When people decide to quit a job, they typically resign out of the blue. Two weeks later, they leave and go do something else. Mic drop. The end. But in my experience, a “mic drop ending” is almost never the best approach—for the person or the organization.

I’ve been on both sides: the leader helping someone transition, and most recently, the person going through one. I’m grateful to have experienced what thoughtful career transitions are capable of being: collaborative, organization-building endeavors rather than solitary, relationship-ending ones.

So, I think we need some new advice on these transitions. They should be a conversation. Something leaders and employees navigate together. A collaborative effort to discover the best possible outcome for everyone involved.

Make it a conversation

Conversations about job transitions take guts and maturity—from both sides of the table. It takes vulnerability and a laying aside of the ego from everyone.

Individuals: Before initiating a transition conversation, it’s really important to get clear on the “why.” There are many correct reasons for leaving but also many that might not be. Has there been a change that’s causing new stress? Is that resolvable? Do you feel “trapped”? Why and how? Is the role not aligned with your skills and passions? What are those? Are you working with an organization that you like but with people you don’t? The opposite?

Answering those questions will help tremendously. Some problems might be resolvable. Some might not be. But having that knowledge will A) give you information on what to do next and B) give the organization constructive feedback it can use. This clarity will also help you avoid making a decision in the heat of battle.

Once you’re confident in your “why,” it’s time to thoughtfully involve your boss. Even in the most psychologically safe organizations, these conversations can be nerve-wracking. But approaching them from a place of empathy for the organization can be game-changing. After all, if you’re no longer a good fit, the best thing for the company is to find someone who is.

Just be sure to go into this conversation with an open mind. Be open to advice or considerations you hadn’t thought of. Be open to changes that might make your situation more tenable. It’s important to be open to being wrong, even as you also ensure you are strong.

Leaders: When an employee approaches you about leaving, it doesn’t feel good. It can feel like a personal indictment and failure. It also adds more work to your plate. However, you have to put ego, fear and frustration in the back seat. Simply hear the employee out. Approach the situation from a place of curiosity rather than judgment.

Once you have clarity on the “why” and the emotions have calmed, I find one question to be crucial: “If I were this person’s mentor or friend rather than boss, would I advise him or her to leave?” You would be surprised at how often the answer is “no.” And if you would not advise leaving, convince the employee to stay. Often, small adjustments or steps in a different direction are all it takes to solve a “fit” issue—especially for younger folks who don’t yet have a lot of context in their careers. I’ve written about the benefits of allowing and encouraging people to transition to other roles if the current one isn’t quite right.

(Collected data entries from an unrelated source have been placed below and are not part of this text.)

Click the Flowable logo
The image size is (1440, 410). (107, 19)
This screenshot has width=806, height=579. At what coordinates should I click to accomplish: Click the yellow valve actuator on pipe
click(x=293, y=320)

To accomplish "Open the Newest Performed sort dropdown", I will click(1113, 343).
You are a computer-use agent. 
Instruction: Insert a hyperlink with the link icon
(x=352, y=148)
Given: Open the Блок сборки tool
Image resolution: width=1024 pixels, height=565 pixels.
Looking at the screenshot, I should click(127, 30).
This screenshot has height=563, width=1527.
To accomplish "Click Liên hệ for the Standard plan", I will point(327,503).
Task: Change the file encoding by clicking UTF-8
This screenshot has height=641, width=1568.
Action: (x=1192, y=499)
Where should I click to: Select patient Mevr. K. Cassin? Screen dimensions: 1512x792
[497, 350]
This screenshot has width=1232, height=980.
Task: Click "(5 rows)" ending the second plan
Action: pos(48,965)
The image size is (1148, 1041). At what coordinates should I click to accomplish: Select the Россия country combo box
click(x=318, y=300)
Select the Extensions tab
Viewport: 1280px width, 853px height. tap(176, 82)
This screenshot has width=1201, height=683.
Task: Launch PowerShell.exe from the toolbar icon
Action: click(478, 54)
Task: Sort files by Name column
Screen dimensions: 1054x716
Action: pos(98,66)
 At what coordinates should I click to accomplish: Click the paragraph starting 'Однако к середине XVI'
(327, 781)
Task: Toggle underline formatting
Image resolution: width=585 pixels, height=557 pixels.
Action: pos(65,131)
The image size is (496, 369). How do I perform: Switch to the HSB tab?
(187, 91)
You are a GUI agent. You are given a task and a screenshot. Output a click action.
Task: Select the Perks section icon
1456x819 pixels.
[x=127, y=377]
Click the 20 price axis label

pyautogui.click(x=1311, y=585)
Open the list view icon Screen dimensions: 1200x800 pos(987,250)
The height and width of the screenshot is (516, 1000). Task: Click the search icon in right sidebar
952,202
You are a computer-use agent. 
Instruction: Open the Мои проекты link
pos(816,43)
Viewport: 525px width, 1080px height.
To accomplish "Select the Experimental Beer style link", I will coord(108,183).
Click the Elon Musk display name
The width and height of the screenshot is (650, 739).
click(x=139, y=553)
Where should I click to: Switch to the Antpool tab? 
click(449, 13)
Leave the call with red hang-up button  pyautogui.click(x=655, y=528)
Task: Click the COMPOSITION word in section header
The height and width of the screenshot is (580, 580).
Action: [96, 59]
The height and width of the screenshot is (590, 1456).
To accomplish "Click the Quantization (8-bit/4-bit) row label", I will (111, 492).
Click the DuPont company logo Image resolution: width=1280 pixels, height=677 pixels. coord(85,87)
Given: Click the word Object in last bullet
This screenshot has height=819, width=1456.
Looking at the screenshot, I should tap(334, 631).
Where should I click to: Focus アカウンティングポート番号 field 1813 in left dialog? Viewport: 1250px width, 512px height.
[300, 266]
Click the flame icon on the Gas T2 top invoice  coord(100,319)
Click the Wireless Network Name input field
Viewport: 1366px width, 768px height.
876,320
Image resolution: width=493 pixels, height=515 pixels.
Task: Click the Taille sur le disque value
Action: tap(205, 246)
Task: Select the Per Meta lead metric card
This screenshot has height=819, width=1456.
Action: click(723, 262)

Of course, sometimes the answer is “yes.” This person is no longer a fit for the organization, and, as a mentor or friend, you agree that he or she should leave. That has to be OK, too. Don’t try to save someone you shouldn’t save. And don’t get mad or defensive. It’s normal for organizations to grow out of people and for people to grow out of organizations. We need to start accepting and embracing that as wholeheartedly as we accept and embrace someone who decides to stay.

Thoughtful transition plans

Whichever way the conversation goes, the next step is to collaborate on a thoughtful transition plan. If the employee decides to stay, fulfill the promises you made about the transition—be it moving to another role, connecting the employee with training and development opportunities, or changing your behavior as a leader. Avoid vague commitments and put a real, time-bound plan together.

If the employee decides to leave, work together to design a transition that ensures a good ending and works for everyone. For senior leaders in transition, it might be worth considering a period where the departing employee coaches the next person up. It’s also worth encouraging the person to think about possibly taking a few weeks after leaving to decompress.

It’s amazing how many paths and possibilities can arise when these decisions are a collaborative effort. So let’s make potential transitions a conversation. Let’s make our organizations such that individuals can partner with their leaders to arrive at the best decisions about their careers—in a way that’s thoughtful, open-minded and empathetic above all else.•


Caswell is an adviser and board member at Resultant, an independent technology, data analytics and management consulting firm based in Indianapolis.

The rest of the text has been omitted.